> Given information:
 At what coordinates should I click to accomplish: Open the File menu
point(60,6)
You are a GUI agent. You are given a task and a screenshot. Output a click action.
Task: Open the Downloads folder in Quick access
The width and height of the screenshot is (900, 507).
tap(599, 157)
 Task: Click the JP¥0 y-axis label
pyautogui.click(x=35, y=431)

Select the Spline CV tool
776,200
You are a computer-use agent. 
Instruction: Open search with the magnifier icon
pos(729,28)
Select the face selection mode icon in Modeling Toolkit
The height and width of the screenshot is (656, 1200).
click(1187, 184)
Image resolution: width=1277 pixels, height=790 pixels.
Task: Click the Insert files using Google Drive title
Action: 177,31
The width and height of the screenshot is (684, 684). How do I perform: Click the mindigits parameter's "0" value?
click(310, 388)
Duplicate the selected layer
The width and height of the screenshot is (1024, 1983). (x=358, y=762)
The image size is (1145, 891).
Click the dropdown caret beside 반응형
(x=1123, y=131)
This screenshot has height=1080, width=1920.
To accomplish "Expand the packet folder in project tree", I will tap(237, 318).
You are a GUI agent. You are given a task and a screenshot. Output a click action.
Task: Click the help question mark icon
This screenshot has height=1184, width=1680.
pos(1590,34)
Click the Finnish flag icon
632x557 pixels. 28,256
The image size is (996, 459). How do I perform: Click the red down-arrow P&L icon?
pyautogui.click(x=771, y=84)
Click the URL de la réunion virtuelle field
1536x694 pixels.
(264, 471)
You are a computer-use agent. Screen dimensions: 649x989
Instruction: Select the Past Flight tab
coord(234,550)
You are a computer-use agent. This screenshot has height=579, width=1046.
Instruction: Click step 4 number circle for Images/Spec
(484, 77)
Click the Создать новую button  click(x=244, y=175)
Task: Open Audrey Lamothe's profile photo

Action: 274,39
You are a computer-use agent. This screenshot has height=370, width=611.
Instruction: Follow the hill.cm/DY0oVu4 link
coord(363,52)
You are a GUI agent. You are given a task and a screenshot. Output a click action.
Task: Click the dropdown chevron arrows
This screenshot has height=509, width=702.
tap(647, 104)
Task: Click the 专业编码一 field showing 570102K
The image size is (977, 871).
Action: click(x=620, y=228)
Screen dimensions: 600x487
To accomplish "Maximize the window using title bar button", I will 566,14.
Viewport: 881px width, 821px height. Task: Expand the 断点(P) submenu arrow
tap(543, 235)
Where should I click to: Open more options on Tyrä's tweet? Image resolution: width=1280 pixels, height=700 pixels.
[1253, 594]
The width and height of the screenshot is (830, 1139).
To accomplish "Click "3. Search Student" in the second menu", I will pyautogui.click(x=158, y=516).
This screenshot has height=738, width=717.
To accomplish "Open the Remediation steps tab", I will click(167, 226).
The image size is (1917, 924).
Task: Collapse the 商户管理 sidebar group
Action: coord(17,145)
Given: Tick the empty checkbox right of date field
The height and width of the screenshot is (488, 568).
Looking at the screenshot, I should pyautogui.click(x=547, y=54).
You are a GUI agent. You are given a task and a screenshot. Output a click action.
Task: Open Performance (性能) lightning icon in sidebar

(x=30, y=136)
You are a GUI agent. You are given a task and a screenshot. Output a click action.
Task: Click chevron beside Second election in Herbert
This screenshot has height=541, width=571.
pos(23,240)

> What is needed:
Locate the line with "Task: Click the 专业编码一 field showing 570102K" in the entries above; extract it and every line after it, verbatim.

> Response to the task:
Task: Click the 专业编码一 field showing 570102K
The image size is (977, 871).
Action: click(x=620, y=228)
Screen dimensions: 600x487
To accomplish "Maximize the window using title bar button", I will 566,14.
Viewport: 881px width, 821px height. Task: Expand the 断点(P) submenu arrow
tap(543, 235)
Where should I click to: Open more options on Tyrä's tweet? Image resolution: width=1280 pixels, height=700 pixels.
[1253, 594]
The width and height of the screenshot is (830, 1139).
To accomplish "Click "3. Search Student" in the second menu", I will pyautogui.click(x=158, y=516).
This screenshot has height=738, width=717.
To accomplish "Open the Remediation steps tab", I will click(167, 226).
The image size is (1917, 924).
Task: Collapse the 商户管理 sidebar group
Action: coord(17,145)
Given: Tick the empty checkbox right of date field
The height and width of the screenshot is (488, 568).
Looking at the screenshot, I should pyautogui.click(x=547, y=54).
You are a GUI agent. You are given a task and a screenshot. Output a click action.
Task: Open Performance (性能) lightning icon in sidebar

(x=30, y=136)
You are a GUI agent. You are given a task and a screenshot. Output a click action.
Task: Click chevron beside Second election in Herbert
This screenshot has height=541, width=571.
pos(23,240)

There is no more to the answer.